Now, he has President Obama's attention (again), with a boosted American Naval presence on the way and U.S./South Korean military drills in the works. All the while, China is monitoring our response: "The exercise will include sending the aircraft carrier George Washington and a number of accompanying ships into the region, both to deter further attacks by the North and to signal to China that unless it reins in its unruly ally it will see an even larger American presence in the vicinity."
So what next?
Obama will continue to take an aggressive posture both rhetorically and militarily, acting tough to China and the international community, while minimizing the risk of actual war. He has been criticized for being too soft on the regime, but leader Kim appears to be acting from a position of weakness:
"There are at least three things Kim will want to secure before he can comfortably hand over the reins [to his son Kim Jong Un]: loyalty to the Young General, economic stability and political security ensuring the regime's grip on power," the AP reports. "Time may be running out. Health issues notwithstanding, Kim is likely to want to formally anoint his heir in 2012, the centennial of Kim Il Sung's birth, a significant milestone that would cement the family's ruling status in ritualistic North Korea."
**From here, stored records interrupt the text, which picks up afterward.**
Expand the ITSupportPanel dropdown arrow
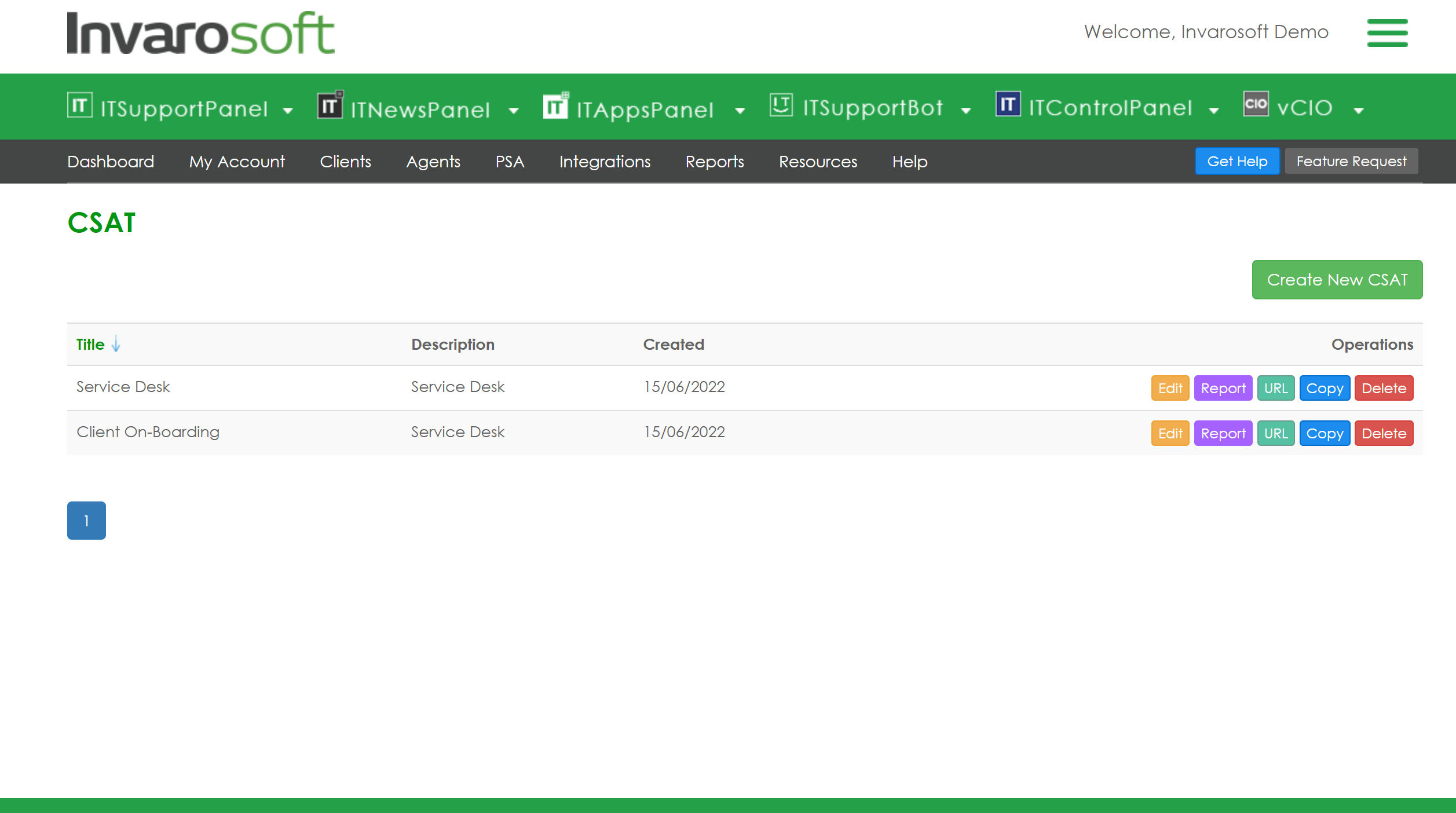Image resolution: width=1456 pixels, height=813 pixels. [288, 111]
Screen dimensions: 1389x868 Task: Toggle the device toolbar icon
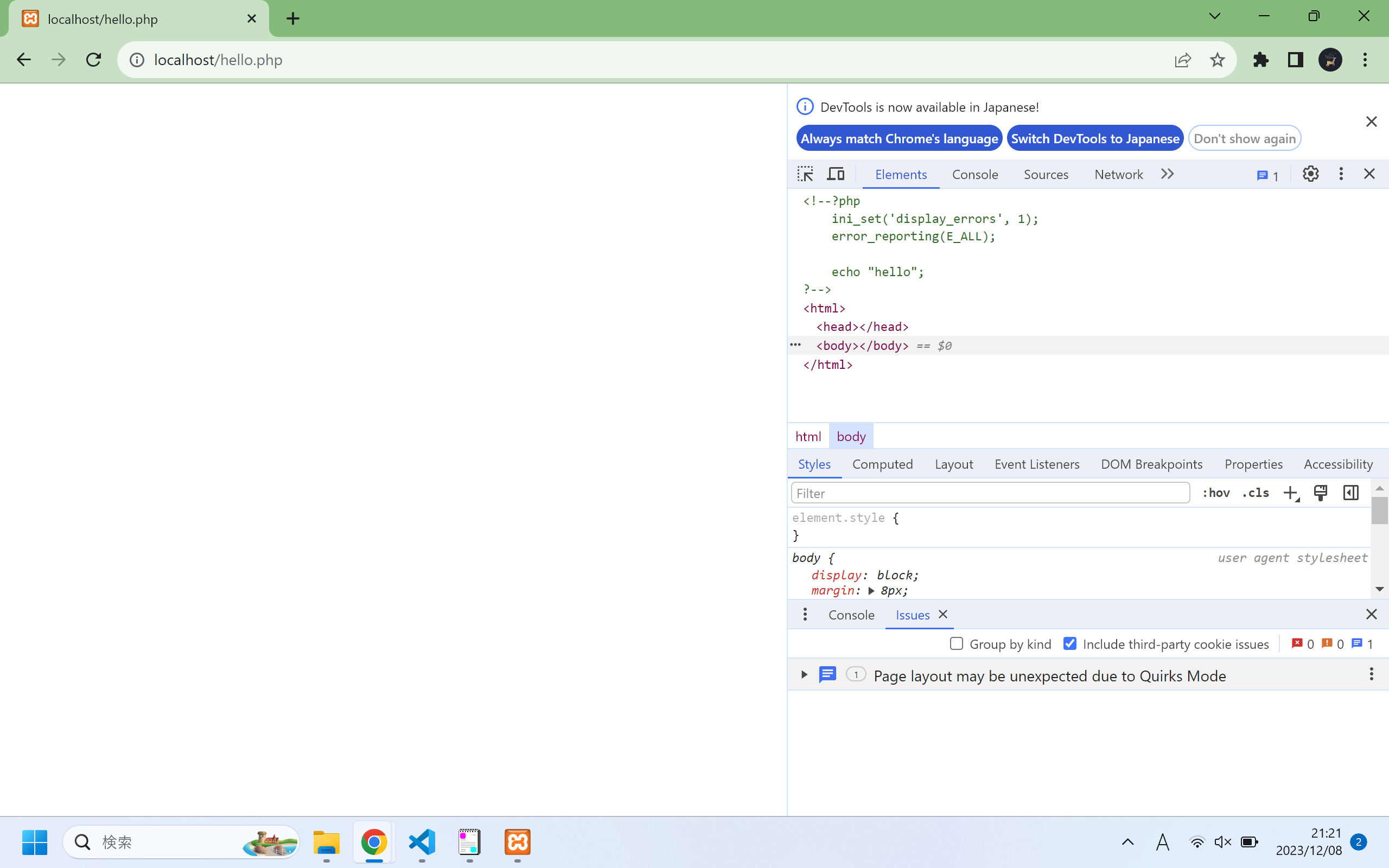[836, 174]
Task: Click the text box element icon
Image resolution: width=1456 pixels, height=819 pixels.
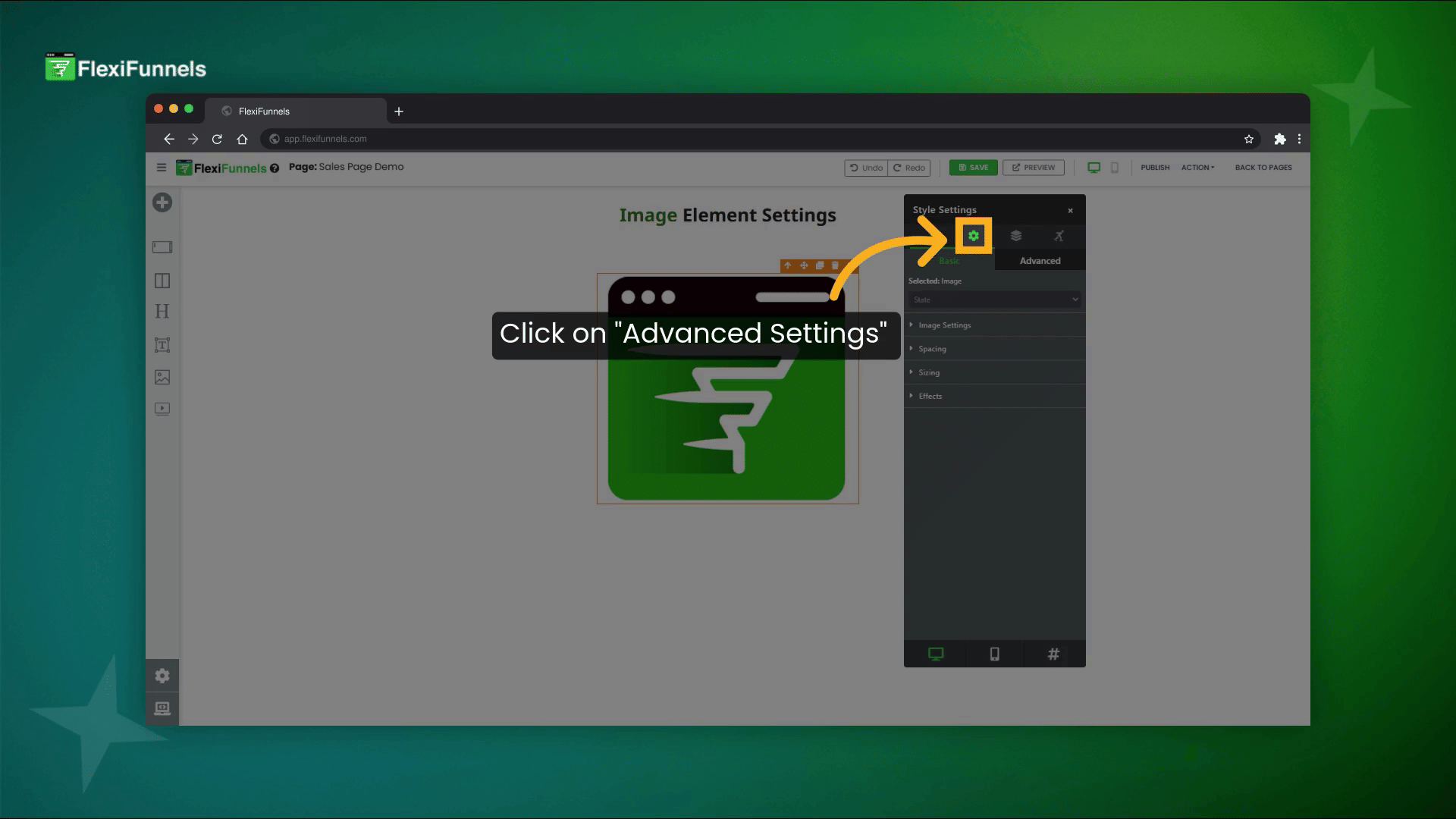Action: 162,345
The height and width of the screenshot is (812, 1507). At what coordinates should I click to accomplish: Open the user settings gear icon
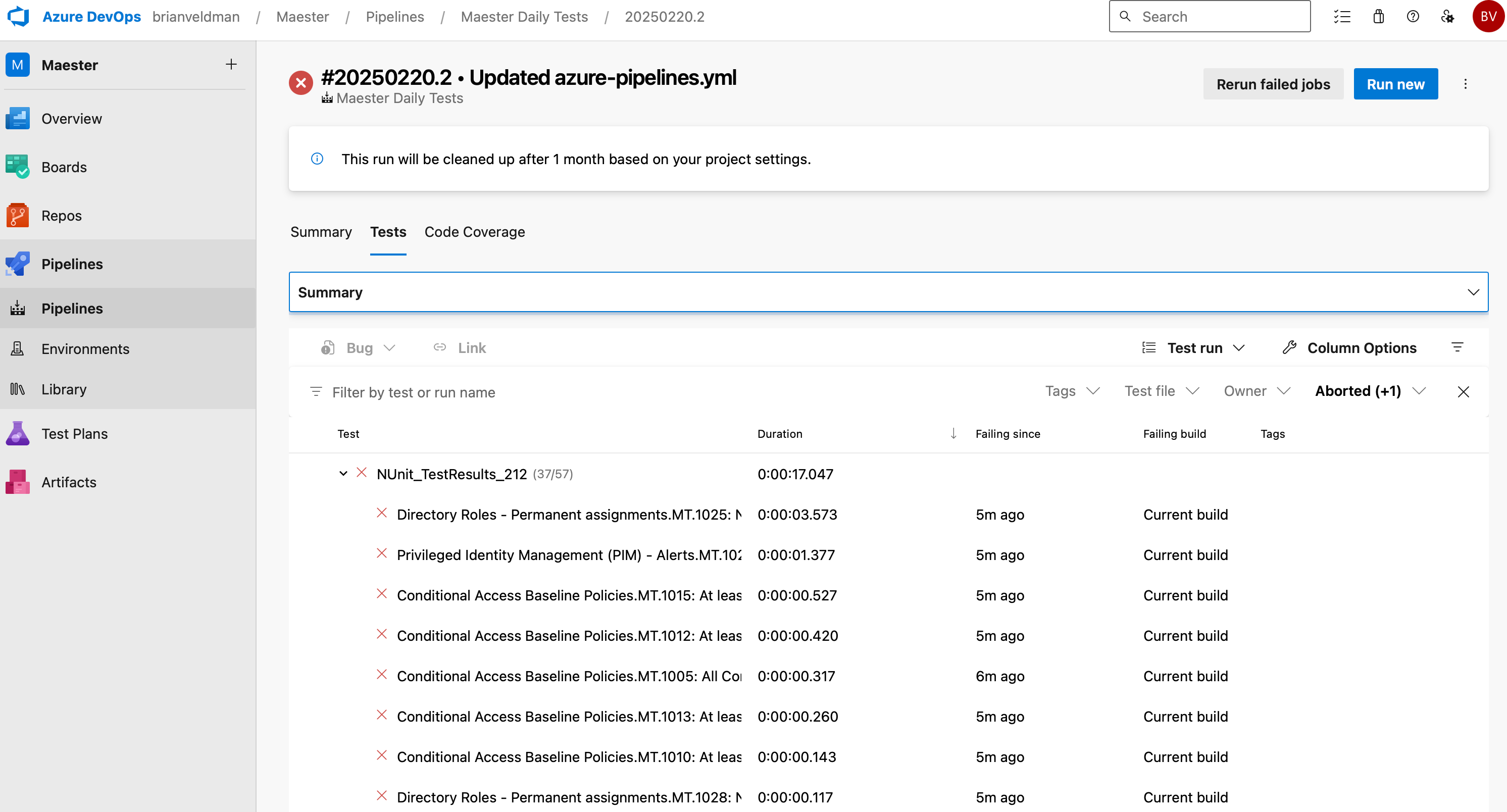(1447, 16)
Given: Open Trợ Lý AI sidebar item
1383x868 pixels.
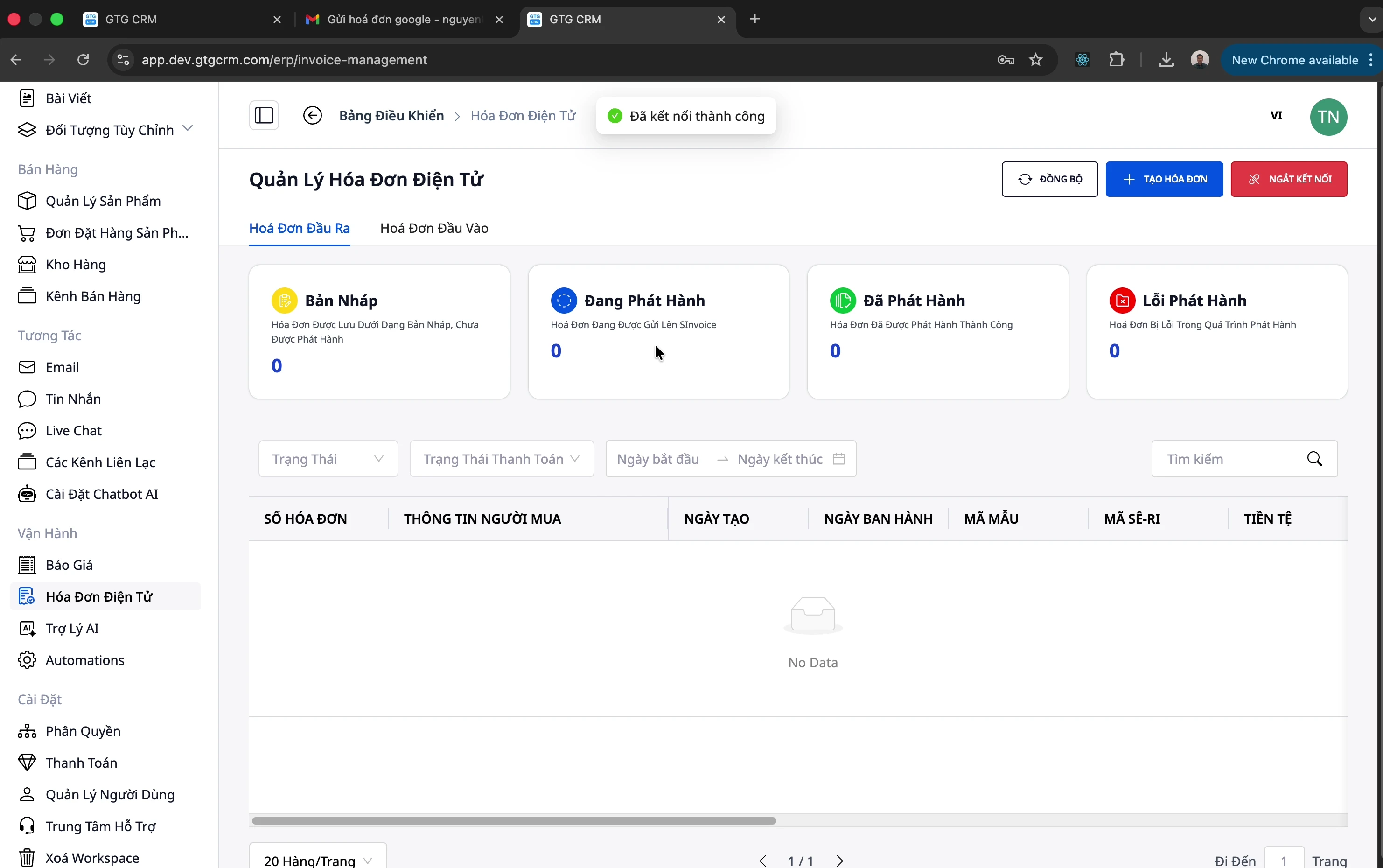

In other words, Kim has other priorities than fighting a large-scale military operation. Instead, he's trying to get the U.S. and South Korea back to the table as his time runs short. Some analysis indicates he may be ready to trade his nuclear program for international food aid.
TIME writes: "It sounds like a cry for attention from a cold and starving nation that is eager for international fuel and food aid as winter approaches, but hasn't been taught how to ask nicely. Its bellicosity has worked before, so it's trying the same stunts again."
North Korea's nuclear program has been a flashpoint for diplomatic relations since at least 1993, when it first quit the Nuclear Nonproliferation Treaty. The desperately poor nation has few other cards it can play, so Kim uses the threat of nuclear war to his full advantage:
"Its nuclear bombs and its unpredictability remain North Korea's most valuable assets, and Pyongyang has played its cards shrewdly over the decades."
South Koreans have been described as having very little appetite for war, but it appears public opinion is shifting after a series of aggressive actions by North Korea.
The best option for the U.S. is still a cautious one. North Korea may be weakened and may be acting childish, but it's not wise to punish a child with his finger on the launch button of a nuclear arsenal.